И все-таки больше всего души они вложили в другую работу – простой дом с большими и светлыми окнами, среди сада стоящий. В Воркуте – какие сады, какие цветы? А на их вышивке все цвело пышным цветом. Василий, налюбовавшись на работу, проговорил задумчиво:

– Когда-нибудь и у нас такой будет.

И вот он – есть. Все теперь есть. Нет только тебя, Василий. И надо привыкать жить в пустом мире. Вот ведь как чудно: один человек ушел– а целый мир опустел.

И еще думает Катерина: а ведь то, что было – это и есть счастье. Она за ним по свету гонялась, а оно всегда было рядом...

 

Нитка рябиновых бус

 

Мать умирала.

Болела она давно, третий месяц. Уходя на работу, Зойка ставила на табуретку возле ее кровати тарелку с едой – захочет мать поесть, а картошка или каша вот они, рядом. Поначалу, возвращаясь домой, она находила тарелку чистой: мать все съедала и даже находила в се­бе силы встать и отнести пустую посуду на кухню. Зой­ка ругалась:

– Зачем встаешь? Раз мочи нет – лежи. Копи силы.

– Все уж... Откопилась, видать, – неохотно отвечала Прасковья.

Зойка от этих слов пугалась, но тут же бодрила себя надеждой: а вдруг да отлежится мать? В прошлом году так же было: за одну ночь она высохла, побледнела до синевы, и утром к ней потянулись старухи – про­щаться.
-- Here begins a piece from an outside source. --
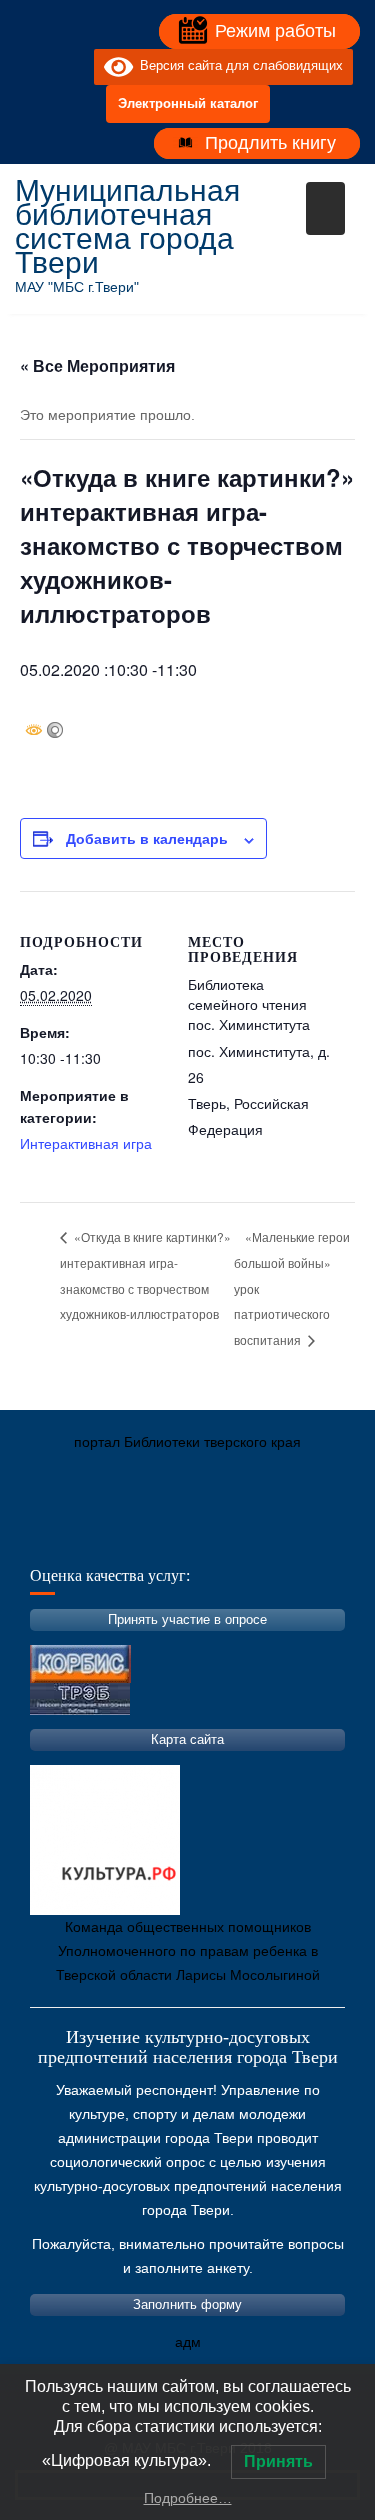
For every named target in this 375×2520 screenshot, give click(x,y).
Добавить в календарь (147, 838)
«Ты уж прости, Прасковья, если обидела чем».

«Ты тоже прости меня...»

К обеду приехал из района сын, для всех – Михаил Трофимович, большой начальник; для нее, матери, – Мишка, насмешник и шалапут.

– Мать, ты что? Ишь, чего надумала! Придет срок – я тебе сам назову. А пока не смей!
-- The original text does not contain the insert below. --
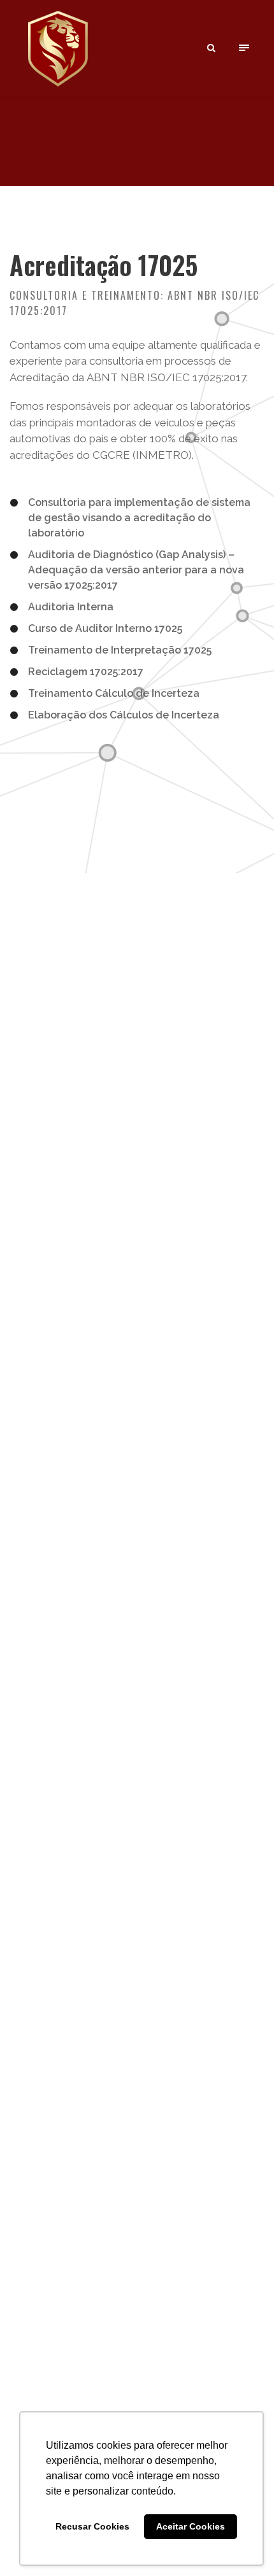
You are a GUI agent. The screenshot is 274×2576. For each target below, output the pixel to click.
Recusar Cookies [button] (92, 2526)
И мать не посмела: на другой день, поминая Бога, села в кровати, еще через день кое-как, с великими тру­дами, встала, а на третий уже выговаривала снова при­ехавшему сыну:

– Ты что мне дров не везешь? Раз уж не померла – зимовать у себя буду. В своем доме.

– Мать, да я тебе… сразу колотых! – на радостях по­обещал Михаил.

«...Может, и сейчас так же? Полежит, полежит, да оклемается», – думала Зойка.

Но лучше Прасковье не становилось. День ото дня за­мечала Зойка, что еды на материной тарелке остается все больше, а однажды, придя с работы, она увидела, что та­релка с кашей вовсе стоит нетронутой.

– Мам, да ты никак не ела? – взялась ворчать по привычке.

– Аппетиту нет, – глядя в потолок, ответила Прас­ковья, а когда потом перевела глаза на дочь, та увидела, что они медленно и неостановимо, как роднички, напол­няются слезами.

– Мам, ну что ты? Чего плачешь-то? – опустилась Зойка на стул возле материной кровати.

– Бог с ней, с едой... Целый день одна – вот что плохо.

– Так ведь... работа.

– Какая еще работа? – недоуменно, как малый ребе­нок о непонятном, спросила мать. – Я умираю, а у них работа.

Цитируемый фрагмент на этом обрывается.